Not often in life have I seen things come full circle, but this week I did. It seems like a lifetime ago....and in a way it was...I was eighteen.....now I'm thirty-seven! 19 years ago? Where has time gone? In a way it seems like just yesterday. I was a senior at a conservative, Christian, high school. My best friend in the whole entire world, who was also a senior at the same conservative, Christian, high school, got pregnant. My parents and her parents were very good friends too, and had been for years. It was a year and a situation that was much bigger then us. We were so young. So inexperienced. Yet this was HUGE.
She went to her senior prom pregnant. She graduated pregnant. She went to beach week pregnant. She was young. She was beautiful. She was forever changed. So was I. Some showered her with grace. Others sadly showered her with shame. Some loved her. Many judged her.
To make a long and painful story short, my friend made the painful choice to have her son and to place him for adoption.

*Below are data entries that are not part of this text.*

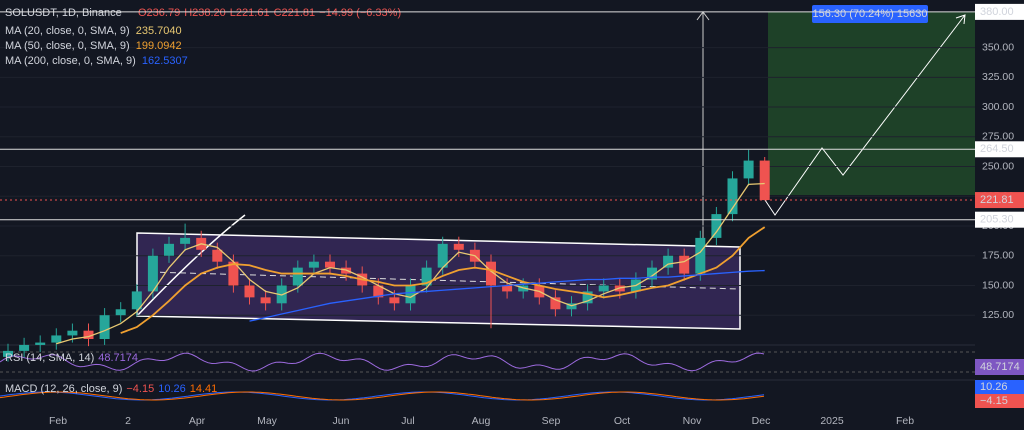 The height and width of the screenshot is (430, 1024). I want to click on macd-name: MACD (12, 26, close, 9), so click(64, 389). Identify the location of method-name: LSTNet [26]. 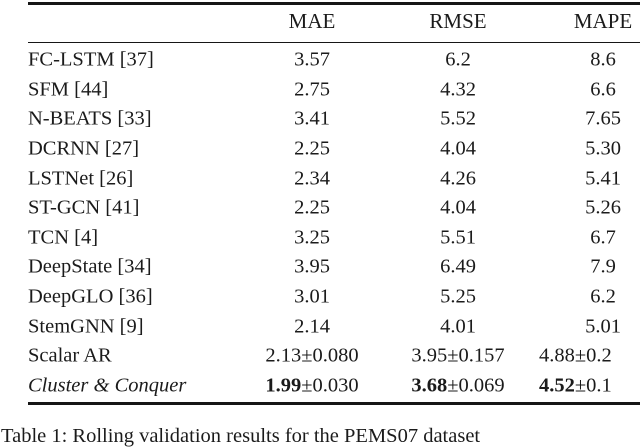
(81, 178).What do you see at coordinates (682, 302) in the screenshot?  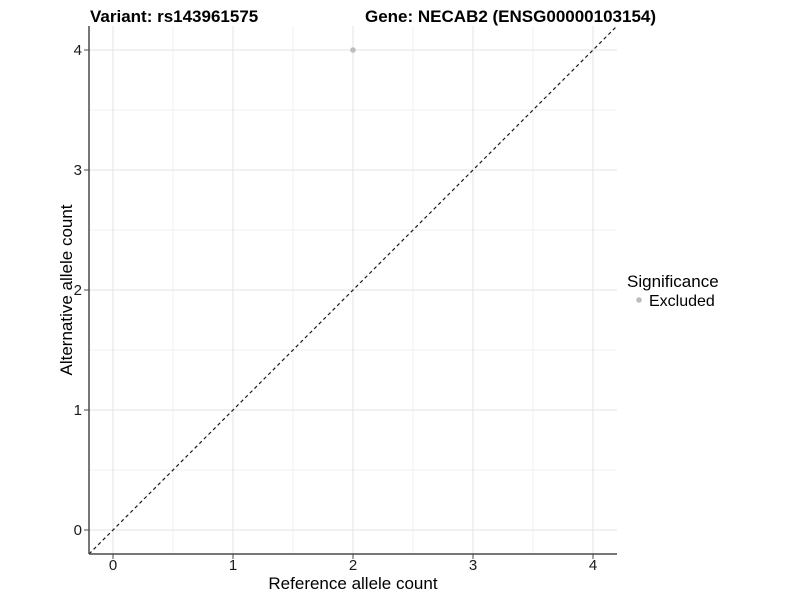 I see `legend-item-excluded: Excluded` at bounding box center [682, 302].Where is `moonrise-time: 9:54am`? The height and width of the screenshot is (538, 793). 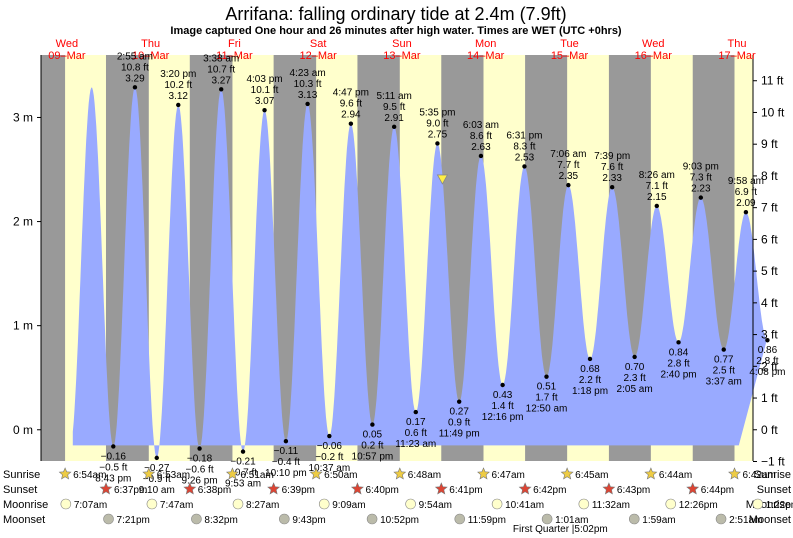 moonrise-time: 9:54am is located at coordinates (436, 506).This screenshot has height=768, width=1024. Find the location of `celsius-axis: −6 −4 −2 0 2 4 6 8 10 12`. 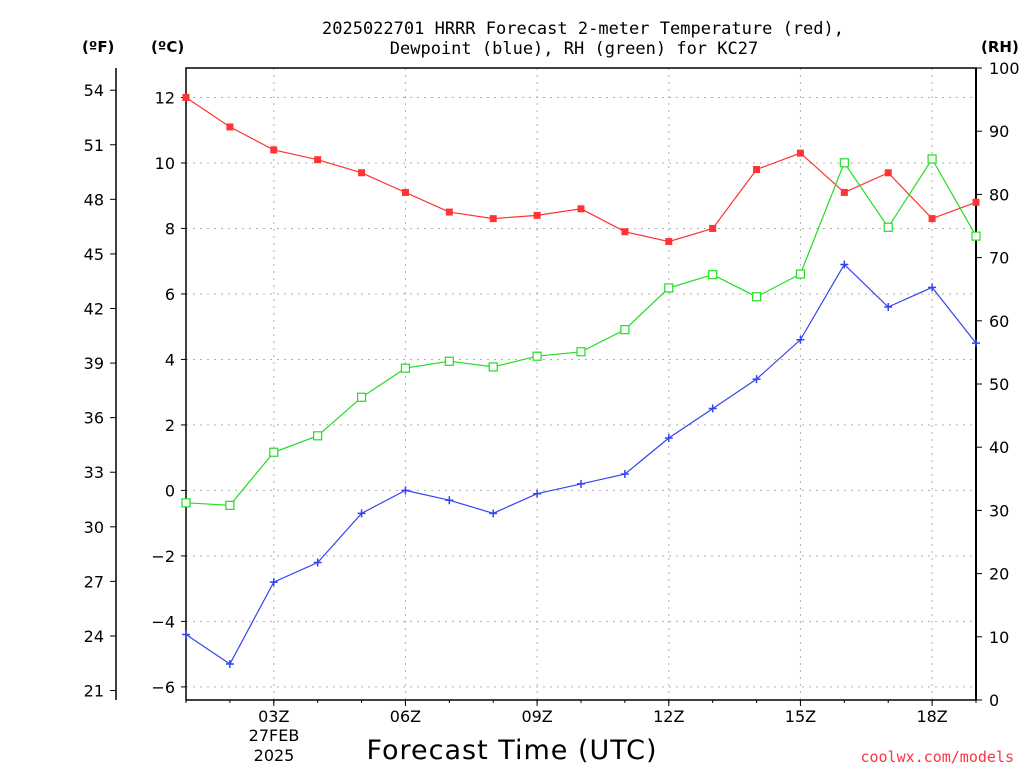

celsius-axis: −6 −4 −2 0 2 4 6 8 10 12 is located at coordinates (168, 392). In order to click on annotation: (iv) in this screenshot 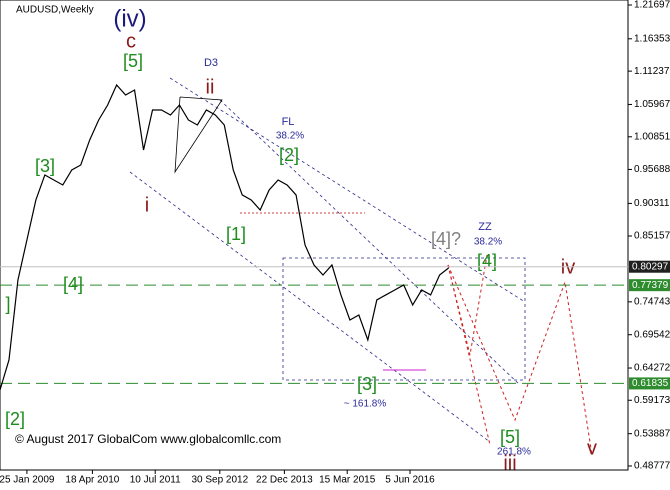, I will do `click(130, 18)`.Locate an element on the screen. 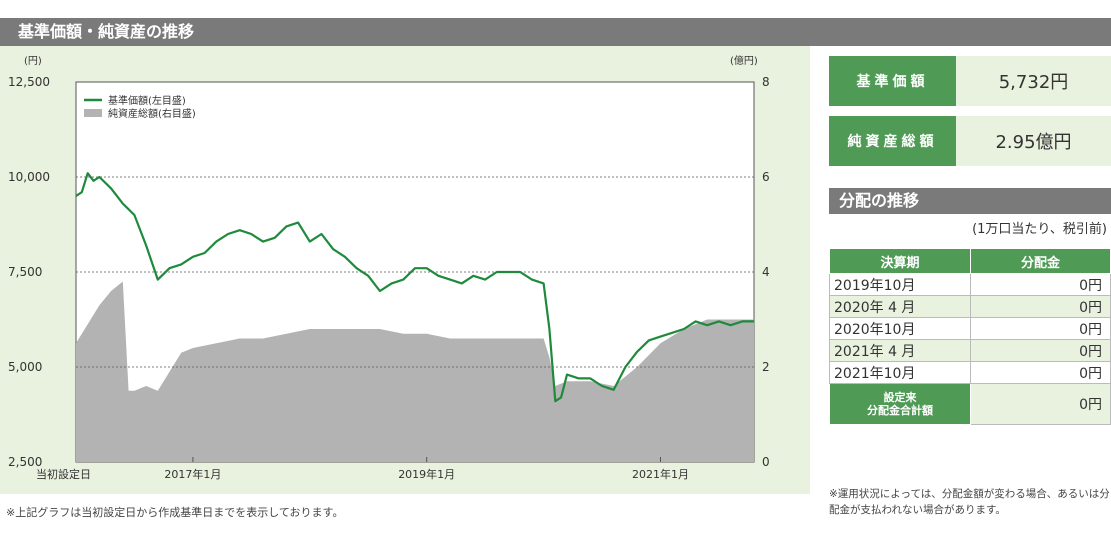 Image resolution: width=1111 pixels, height=540 pixels. section-header: 基準価額・純資産の推移 is located at coordinates (556, 32).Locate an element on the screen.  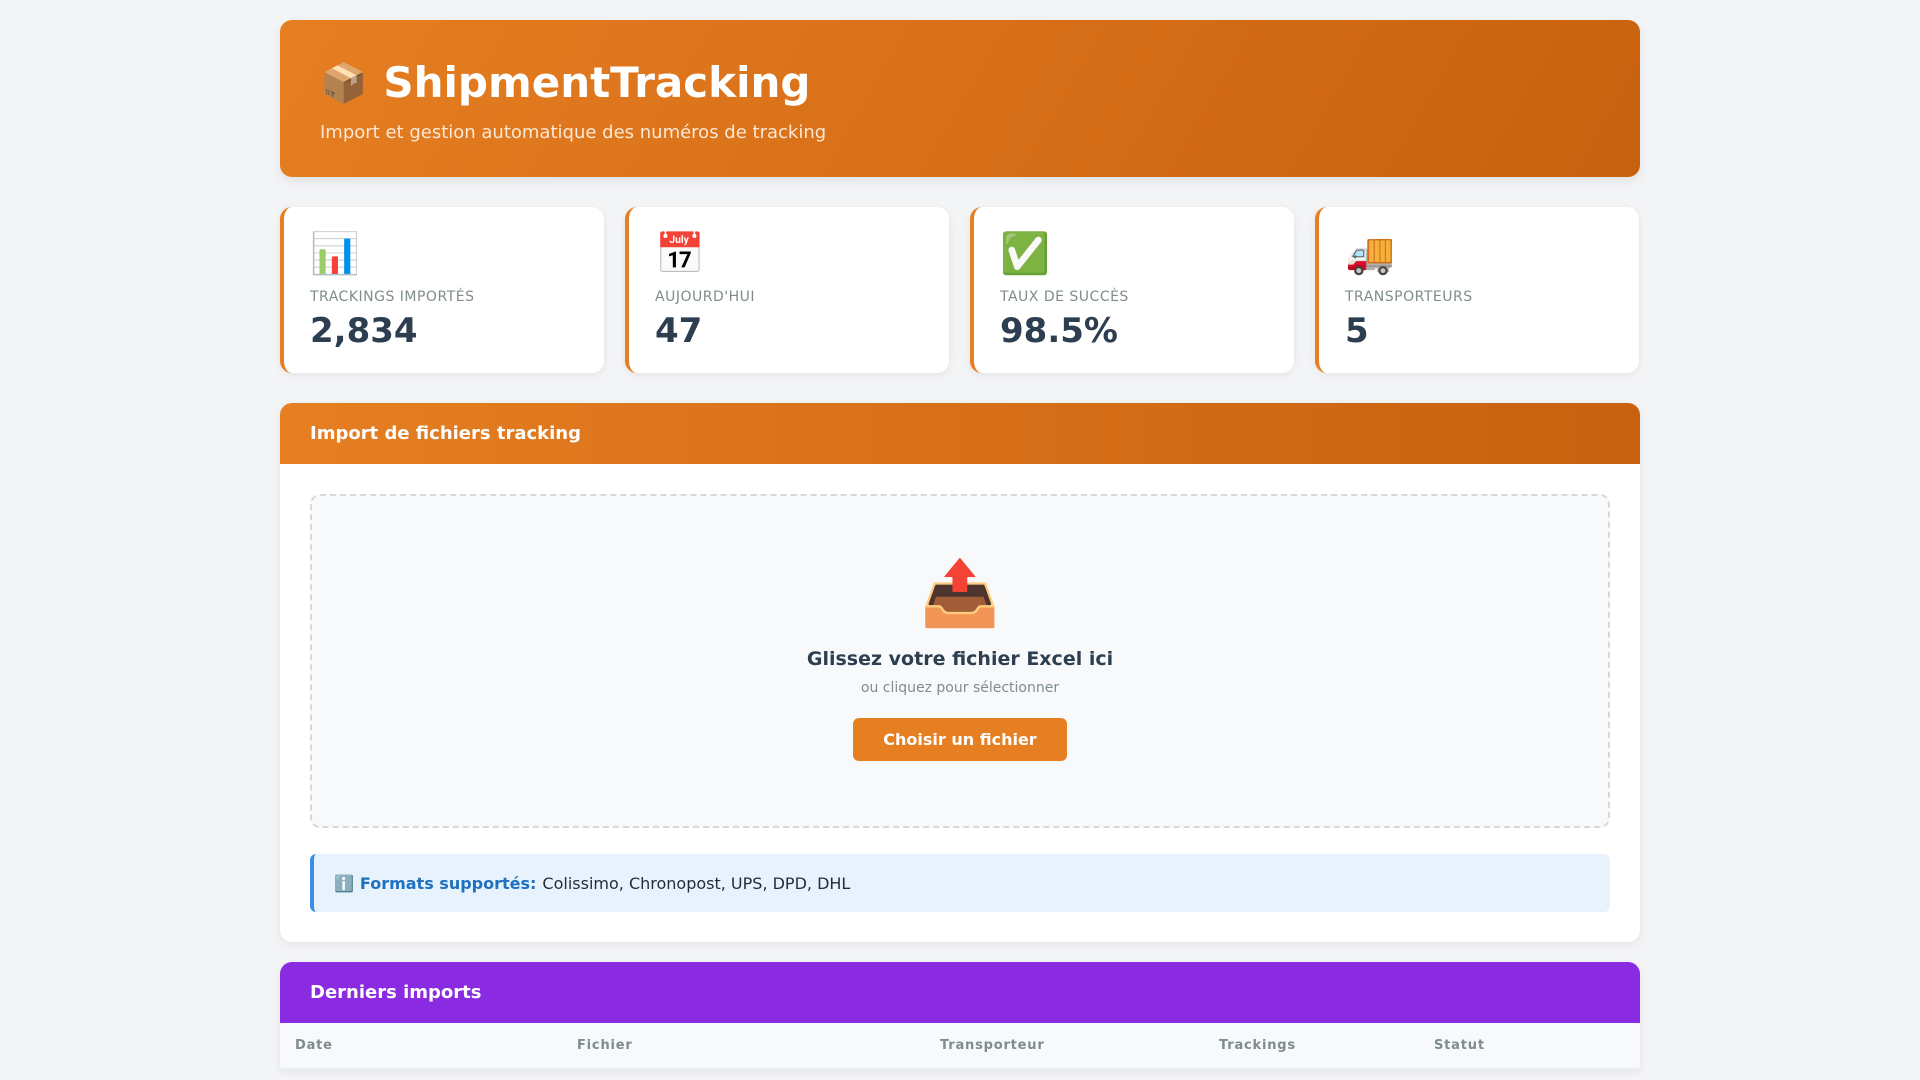
stat-value: 47 is located at coordinates (679, 331). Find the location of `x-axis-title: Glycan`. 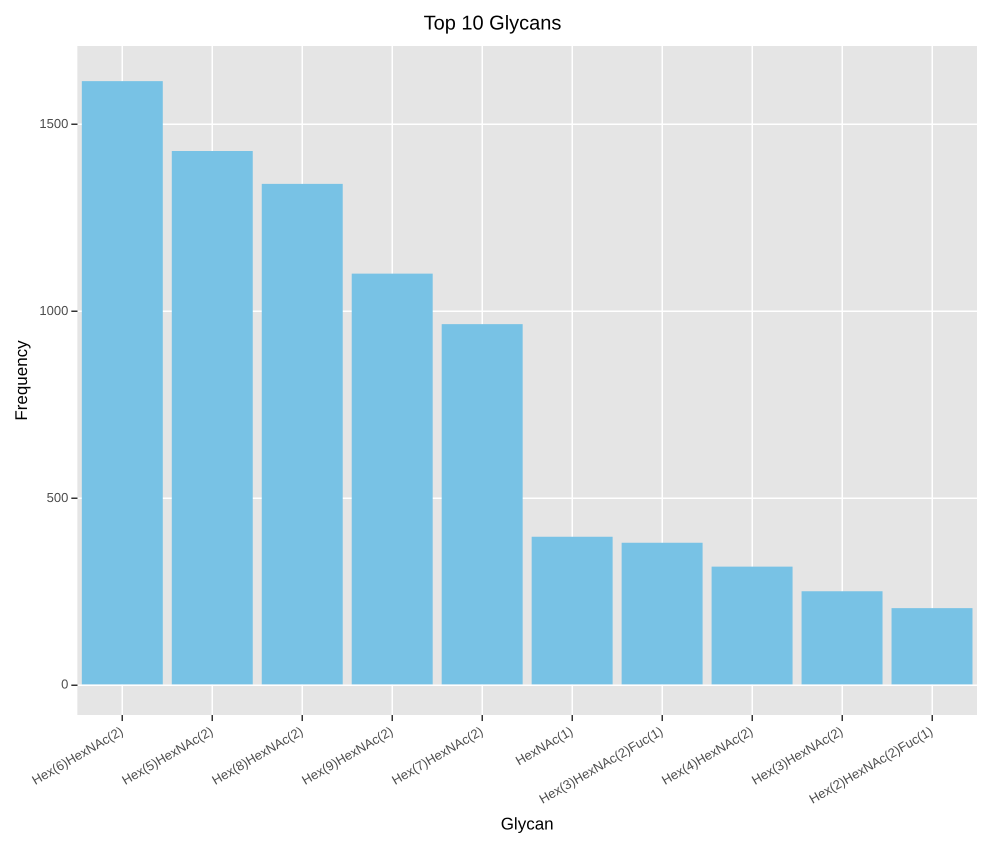

x-axis-title: Glycan is located at coordinates (527, 824).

My friend agonized over the selection of parents for her sweet baby. She would pour over their books. She wanted to make the right choice. It was a huge choice. Choosing who would raise your son. She was only seventeen. Yet she knew this choice mattered. She took it very seriously. There were a lot of tears. A lot.
I will never forget that August morning when I got a call to my dorm room saying my friend had gone into labor. I jumped in my car and raced the 45 minutes home and stood by her side as she gave birth. I have labored and given birth to 6 babies....but I have only witnessed one babies birth from the other end of the table. It was his. Life emerging into our space and time is a miracle. To behold it is a blessing and a life changing experience. I watched that little boy slip into the world and into our hearts. I was changed that day. He was a beautiful baby. I remember touching him and crying over him and wondering if she would ever see her baby again. Years later when I started having my own children at that same hospital I would always think of her and over the years the enormity of her sacrifice became more and more evident to me. She gave that sweet boy a gift and the cost was a hole in her heart. I love her.
Well....life, and jobs, and husbands, and kids, and school, and chasing dreams happened and we stayed in touch for a while but the years have brought us apart. Our parents are still dear friends and I have gotten updates from them over the years. I was delighted to hear that just last week she held that baby boy again. Yet now he is a man. I saw a picture. He is the spitting image of his dad. Handsome boy. He came to meet his birth parents. He is 19 years old. He told them that they could not have made a better choice. He had a good life. He has good parents. They adopted another boy too so he had a brother. Healing. Wholeness. My friend looked so happy. Her son had his arm looped over her shoulder and she was reaching up and clinging to his arm. This morning my heart soared as I saw that picture. Thank you Lord for restoration!
God is good. I bless the Lord for a mother's love strong enough to do what is best, not what is easiest. I bless the Lord for picking up the ashes of a 17 year olds foolish choice, that anyone could have made, and creating a beautiful life and a beautiful family for this precious boy. I bless the Lord for letting us see this come full circle. It is good to see that baby boy again. He was burned in my heart that August 19 years ago and to see him grown and healthy and happy, looking just like his daddy, it is good medicine. Singing the praises of a good God this morning. One who brings beauty from the ashes.